Introduction

The gray matter (GM) microarchitecture is generally organized into vertical (cortical columns) and horizontal units (cortical layers). In humans, the cortical columns are typically 0.6-0.8 mm in length, with similar dimensions observed for cortical layers (i.e. six layers across 3-4 mm cortical thickness). These columns and layers are specifically organized to play important roles in brain function and development, and abnormalities in these microstructures can directly affect brain functions, well before the symptoms occur. As such, the characterization of cortical columns that traverse the layers of GM is essential in providing early imaging biomarkers for neurological disorders.
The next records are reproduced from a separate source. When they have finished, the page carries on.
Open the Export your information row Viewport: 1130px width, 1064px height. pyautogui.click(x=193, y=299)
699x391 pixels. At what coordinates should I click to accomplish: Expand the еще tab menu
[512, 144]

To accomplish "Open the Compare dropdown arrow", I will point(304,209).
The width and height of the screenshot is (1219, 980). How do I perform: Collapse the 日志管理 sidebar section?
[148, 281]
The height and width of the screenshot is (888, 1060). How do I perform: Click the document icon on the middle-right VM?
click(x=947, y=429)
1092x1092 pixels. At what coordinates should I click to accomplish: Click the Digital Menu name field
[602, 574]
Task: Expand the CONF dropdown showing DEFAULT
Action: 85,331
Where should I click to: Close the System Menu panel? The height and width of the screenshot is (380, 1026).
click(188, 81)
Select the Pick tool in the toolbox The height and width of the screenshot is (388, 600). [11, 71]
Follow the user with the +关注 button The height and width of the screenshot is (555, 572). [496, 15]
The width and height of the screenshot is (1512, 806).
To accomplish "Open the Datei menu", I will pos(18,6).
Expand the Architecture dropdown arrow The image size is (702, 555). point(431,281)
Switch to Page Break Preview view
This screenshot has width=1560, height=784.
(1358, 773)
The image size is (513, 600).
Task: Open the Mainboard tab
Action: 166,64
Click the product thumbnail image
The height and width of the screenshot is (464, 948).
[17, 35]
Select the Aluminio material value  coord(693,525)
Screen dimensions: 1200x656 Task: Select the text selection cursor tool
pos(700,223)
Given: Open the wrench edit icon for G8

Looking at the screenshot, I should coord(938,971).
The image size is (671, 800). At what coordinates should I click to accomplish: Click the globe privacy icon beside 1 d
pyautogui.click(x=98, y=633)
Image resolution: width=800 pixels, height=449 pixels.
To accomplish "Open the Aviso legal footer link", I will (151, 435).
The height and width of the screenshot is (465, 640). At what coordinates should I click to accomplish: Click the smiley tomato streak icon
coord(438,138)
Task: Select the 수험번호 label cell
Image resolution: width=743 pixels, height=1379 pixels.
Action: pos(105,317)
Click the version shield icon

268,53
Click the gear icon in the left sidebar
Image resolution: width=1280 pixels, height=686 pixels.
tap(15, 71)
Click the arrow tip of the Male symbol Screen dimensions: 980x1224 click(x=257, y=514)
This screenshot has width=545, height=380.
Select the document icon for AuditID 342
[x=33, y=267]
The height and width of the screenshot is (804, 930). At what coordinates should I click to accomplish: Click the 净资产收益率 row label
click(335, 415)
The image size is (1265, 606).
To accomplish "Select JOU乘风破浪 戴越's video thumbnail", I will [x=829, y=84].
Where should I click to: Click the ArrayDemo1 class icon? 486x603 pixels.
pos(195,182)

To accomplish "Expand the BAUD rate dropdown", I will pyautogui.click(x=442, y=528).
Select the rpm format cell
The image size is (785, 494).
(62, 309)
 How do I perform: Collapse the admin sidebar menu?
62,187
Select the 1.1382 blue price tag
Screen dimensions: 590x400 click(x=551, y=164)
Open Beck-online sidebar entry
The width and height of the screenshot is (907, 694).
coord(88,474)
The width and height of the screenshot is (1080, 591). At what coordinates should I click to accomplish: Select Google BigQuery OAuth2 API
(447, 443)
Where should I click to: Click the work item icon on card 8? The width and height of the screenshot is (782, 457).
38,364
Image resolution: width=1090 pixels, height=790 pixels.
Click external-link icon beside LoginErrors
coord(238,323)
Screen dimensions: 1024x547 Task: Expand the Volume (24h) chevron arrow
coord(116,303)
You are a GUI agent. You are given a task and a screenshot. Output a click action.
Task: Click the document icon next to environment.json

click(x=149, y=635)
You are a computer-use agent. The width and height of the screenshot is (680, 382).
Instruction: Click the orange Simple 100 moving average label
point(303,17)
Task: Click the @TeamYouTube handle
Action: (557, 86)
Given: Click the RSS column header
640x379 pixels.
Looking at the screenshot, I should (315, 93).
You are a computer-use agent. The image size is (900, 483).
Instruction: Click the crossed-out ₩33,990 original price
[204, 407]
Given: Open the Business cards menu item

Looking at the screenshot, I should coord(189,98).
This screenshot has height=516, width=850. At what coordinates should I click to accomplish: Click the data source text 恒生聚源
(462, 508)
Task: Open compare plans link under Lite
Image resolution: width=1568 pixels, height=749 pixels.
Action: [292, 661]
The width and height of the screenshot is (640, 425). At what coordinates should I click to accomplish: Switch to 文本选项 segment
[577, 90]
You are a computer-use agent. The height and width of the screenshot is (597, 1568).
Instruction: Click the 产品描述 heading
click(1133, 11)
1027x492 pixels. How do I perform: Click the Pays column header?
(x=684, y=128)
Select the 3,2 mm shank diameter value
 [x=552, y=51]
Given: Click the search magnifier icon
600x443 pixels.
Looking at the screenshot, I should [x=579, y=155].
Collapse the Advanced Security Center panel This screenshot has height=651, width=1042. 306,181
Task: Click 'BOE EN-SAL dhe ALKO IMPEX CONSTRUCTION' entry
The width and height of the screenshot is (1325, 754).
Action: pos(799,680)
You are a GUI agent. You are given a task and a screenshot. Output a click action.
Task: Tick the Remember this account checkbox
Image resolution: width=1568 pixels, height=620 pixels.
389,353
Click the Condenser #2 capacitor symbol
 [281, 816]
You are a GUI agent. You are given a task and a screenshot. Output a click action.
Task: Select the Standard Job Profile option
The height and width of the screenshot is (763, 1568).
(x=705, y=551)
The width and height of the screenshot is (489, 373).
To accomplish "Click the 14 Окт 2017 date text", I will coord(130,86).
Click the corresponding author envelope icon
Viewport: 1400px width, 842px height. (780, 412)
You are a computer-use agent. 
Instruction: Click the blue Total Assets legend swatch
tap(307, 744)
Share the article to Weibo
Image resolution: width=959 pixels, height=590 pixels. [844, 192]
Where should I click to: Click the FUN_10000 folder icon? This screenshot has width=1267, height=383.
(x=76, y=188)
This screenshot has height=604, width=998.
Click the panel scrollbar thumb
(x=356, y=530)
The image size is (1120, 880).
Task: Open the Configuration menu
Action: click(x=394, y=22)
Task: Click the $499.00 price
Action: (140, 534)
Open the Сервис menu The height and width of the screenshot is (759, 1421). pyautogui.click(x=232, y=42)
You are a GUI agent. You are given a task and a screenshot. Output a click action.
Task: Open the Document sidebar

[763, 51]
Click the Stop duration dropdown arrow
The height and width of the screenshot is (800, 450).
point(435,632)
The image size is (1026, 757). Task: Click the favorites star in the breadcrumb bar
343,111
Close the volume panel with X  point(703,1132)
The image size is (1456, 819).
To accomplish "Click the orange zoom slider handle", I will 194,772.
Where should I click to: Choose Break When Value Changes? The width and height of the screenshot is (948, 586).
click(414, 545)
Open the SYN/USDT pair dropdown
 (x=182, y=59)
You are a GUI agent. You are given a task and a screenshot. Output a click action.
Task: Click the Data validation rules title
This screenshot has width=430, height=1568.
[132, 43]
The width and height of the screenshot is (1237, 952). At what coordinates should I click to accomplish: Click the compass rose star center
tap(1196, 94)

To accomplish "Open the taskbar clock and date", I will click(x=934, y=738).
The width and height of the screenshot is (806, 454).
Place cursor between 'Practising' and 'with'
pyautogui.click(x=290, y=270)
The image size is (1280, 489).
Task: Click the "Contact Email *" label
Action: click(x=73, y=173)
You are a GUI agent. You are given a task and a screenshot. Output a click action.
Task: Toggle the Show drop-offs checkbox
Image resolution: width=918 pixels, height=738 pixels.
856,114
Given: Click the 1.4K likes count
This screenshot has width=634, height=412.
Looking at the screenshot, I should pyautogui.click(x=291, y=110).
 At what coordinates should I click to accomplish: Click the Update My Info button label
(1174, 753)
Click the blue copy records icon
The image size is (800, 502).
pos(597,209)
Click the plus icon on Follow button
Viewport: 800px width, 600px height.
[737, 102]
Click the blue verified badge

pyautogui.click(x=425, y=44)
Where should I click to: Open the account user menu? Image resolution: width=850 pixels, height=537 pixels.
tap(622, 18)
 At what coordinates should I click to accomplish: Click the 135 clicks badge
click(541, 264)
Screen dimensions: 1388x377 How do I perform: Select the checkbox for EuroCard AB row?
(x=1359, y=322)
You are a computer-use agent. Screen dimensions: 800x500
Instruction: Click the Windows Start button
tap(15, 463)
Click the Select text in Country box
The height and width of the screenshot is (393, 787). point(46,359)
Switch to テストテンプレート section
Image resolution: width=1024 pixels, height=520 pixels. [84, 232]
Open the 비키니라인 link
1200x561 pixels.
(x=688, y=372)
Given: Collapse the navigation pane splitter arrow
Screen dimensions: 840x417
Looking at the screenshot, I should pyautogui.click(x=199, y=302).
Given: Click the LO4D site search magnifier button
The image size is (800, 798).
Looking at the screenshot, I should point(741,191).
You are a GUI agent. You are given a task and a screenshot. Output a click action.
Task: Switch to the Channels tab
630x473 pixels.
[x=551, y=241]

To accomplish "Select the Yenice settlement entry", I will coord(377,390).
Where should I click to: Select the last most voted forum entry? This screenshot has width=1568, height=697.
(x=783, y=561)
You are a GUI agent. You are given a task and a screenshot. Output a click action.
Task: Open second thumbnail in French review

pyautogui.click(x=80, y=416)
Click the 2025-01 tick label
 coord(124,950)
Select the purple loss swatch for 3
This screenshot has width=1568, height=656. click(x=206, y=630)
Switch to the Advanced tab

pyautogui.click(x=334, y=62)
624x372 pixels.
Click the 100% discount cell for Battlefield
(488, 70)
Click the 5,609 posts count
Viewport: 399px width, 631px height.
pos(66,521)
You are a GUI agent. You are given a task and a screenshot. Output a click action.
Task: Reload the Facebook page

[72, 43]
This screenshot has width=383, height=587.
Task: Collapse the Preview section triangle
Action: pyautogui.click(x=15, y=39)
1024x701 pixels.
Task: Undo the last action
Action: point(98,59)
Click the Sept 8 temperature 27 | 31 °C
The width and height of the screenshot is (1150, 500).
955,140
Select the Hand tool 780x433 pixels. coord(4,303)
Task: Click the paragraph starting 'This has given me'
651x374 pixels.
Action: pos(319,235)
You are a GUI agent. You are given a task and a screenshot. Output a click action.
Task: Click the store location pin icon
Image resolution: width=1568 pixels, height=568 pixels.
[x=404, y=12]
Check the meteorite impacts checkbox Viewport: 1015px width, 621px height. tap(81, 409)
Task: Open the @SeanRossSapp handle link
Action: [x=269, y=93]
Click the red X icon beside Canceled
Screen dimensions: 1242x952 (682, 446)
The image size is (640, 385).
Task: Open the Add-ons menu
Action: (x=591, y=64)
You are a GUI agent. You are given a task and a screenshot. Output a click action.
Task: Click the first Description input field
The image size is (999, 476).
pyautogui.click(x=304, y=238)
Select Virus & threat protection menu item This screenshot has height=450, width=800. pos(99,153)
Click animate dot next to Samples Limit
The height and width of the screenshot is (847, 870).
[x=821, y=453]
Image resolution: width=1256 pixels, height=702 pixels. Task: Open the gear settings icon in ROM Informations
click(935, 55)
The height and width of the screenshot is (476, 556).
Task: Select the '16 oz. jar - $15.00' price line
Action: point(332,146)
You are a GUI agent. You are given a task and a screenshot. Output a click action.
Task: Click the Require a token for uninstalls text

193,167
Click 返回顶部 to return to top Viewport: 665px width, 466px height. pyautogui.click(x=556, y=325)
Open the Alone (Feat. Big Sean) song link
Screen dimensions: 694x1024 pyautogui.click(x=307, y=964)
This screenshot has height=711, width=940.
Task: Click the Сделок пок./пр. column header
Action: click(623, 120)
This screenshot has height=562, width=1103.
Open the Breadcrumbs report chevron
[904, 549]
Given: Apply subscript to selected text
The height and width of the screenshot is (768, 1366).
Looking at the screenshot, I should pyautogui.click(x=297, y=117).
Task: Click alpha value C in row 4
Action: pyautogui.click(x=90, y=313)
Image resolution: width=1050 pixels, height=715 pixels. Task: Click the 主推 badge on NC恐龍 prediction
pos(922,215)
In an effort to delineate these fine-grain GM microarchitectures, diffusion tensor imaging (DTI) at extremely high spatial resolutions (<0.5 mm) have been obtained ex-vivo¹. To achieve such high spatial resolutions in-vivo, however, challenges remain due to technical limitations (i.e. single-shot EPI used for human DTI in vivo) and physiological confounds (e.g. brain pulsation). This study aims to develop robust and effective solutions to reach the 0.6-0.8 mm isotropic spatial resolution necessary to achieve a detailed delineation of human brain GM in-vivo, while remaining within the limits of conventional imaging times on a 3T MRI scanner.

Methods

In-vivo DTI data was acquired in a GE (Waukesha, WI) Premier Performance 3 T scanner equipped with a high-power 60cm gradient coil (peak strength 115 mT/m) specifically designed for efficient diffusion MRI. A multiplexed sensitivity-encoded (MUSE)² DTI acquisition was employed with 4 interleaved excitations. Written informed consent was obtained from human subjects in accordance with our institutional IRB. It has been shown that DTI data with a 0.8 mm isotropic spatial resolution has sufficient SNR to achieve reliable fiber tractography in white matter3using a b-factor of 800 s/mm². To determine the appropriate b-factor for GM imaging (which is hypothesized to be more suitable for single-tensor fiber tracking models given its well-organized columnar structure), DTI datasets with 15 diffusion directions were first acquired with a 0.8 mm isotropic spatial resolution at a b-factor of 800 s/mm², and then at lower b-factors of 600 and 400 s/mm² to improve the signal-to-noise ratio (SNR). After reconstructing each multi-shot data set with MUSE, MRtrix3⁴ was used to remove noise and eddy current effects, apply a bias field correction, generate diffusion tensors, and finally derive deterministic streamline fiber tracts. By limiting the fiber pathway length to <3 mm, short cortical fibers were delineated specifically in the GM. Using a single-tensor deterministic tracking model⁵, it was confirmed that that a b-factor of 800 s/mm²was also optimal for tracking GM cortical columns, despite the fact that DTI images at b-factors of 600 and 400 s/mm² had higher SNR. Using this optimized b-factor of 800 s/mm², DTI at an even higher spatial resolution of 0.6 mm was acquired in the same human subjects using the same 15 diffusion directions. To achieve sufficient SNR for the reduced voxel volume, four such datasets were acquired and averaged. Subsequently, the same post-processing and fiber tracking procedures were performed.

Results and Discussion

Fig. 1 presents all fibers under 3 mm in length in an axial slice of the brain. It is apparent that the vast majority of these short fibers reside within the GM and upon close inspection in the enhanced regions, the fibers span across the GM from the white matter boundary to the outer most cortical layer. As these fibers are derived from voxels 0.6 mm in dimension, they can be used to characterize the structural makeup of the cortical layers, ultimately highlighting regions with abnormalities that associate with neurological disorders.

Conclusion

Although cortical columns have been observed at ultra-high spatial resolutions in ex-vivo data, the attainable spatial resolution for delineating these structures through DTI in-vivo has long been limited by multiple technical constraints. In this study, it has been shown that ultra-high spatial resolution DTI can be realized in-vivo to effectively resolve cortical columns in GM. An ability to accurately characterize these columns can be used to derive imaging biomarkers to detect the early onset of neurological disorders.

Acknowledgements

This work was funded in part by NIH grants R01 NS 075017, R24-106048, and S10-OD-021480.